Jump to content

Real estate website from XML feed


Recommended Posts

I'm going to be building a real estate website soon and am exploring my options. The site will have some pages that will be native to PW, but all their property listing information will come from an XML feed from an external provider.

What's the best way to approach this? I've come across http://modules.processwire.com/modules/rss-feed-loader/ but is it possible to do searching, categorisation and pagination using that?

Or is there a better way to approach it?

Link to comment
Share on other sites

Does the XML feed contain *all* data always? I had to deal with a slightly different issue (include a facebook news stream with search, pagination etc), and I decided to create real PW pages from all feed items. This gave me the flexibility to use the build-in functions without building an extensive Facebook API connector. 

How much items do you have to handle? 

Happy guess: you can create a WireArray (https://processwire.com/api/arrays/) from the feed data which contains already some build-in methods (unfortuantely not the pagination thingy)


Link to comment
Share on other sites

The XML feed will contain all data related to property listings. Things like home page, about, contact, staff profiles etc will be handled in PW.

There'll be 100-150 items in the feed.

Link to comment
Share on other sites

Is the data from the XML needed to be shown in real time? I'm mean, does it change A LOT every minute or so? I don't think so, as is not an auction site apparently.

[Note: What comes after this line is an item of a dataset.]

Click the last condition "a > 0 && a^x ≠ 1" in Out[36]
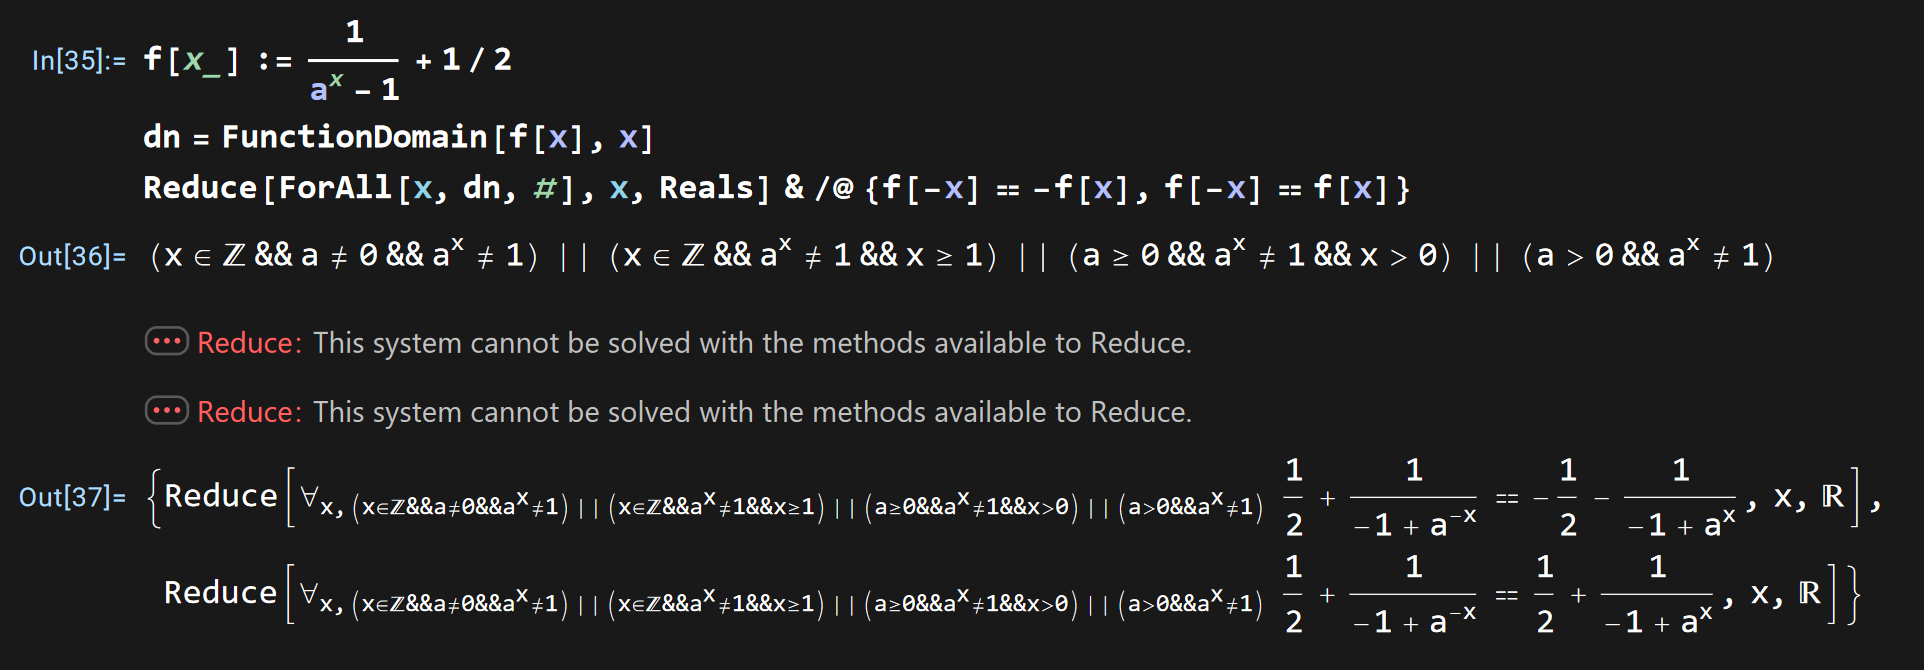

So I think is a good idea to import the data as PW pages and using a cron job or manually import only the fields that changed on a daily update and import new items if not created already. 

  • Like 1
Link to comment
Share on other sites

17 minutes ago, Sérgio said:

So I think is a good idea to import the data as PW pages and using a cron job or manually import only the fields that changed on a daily update and import new items if not created already. 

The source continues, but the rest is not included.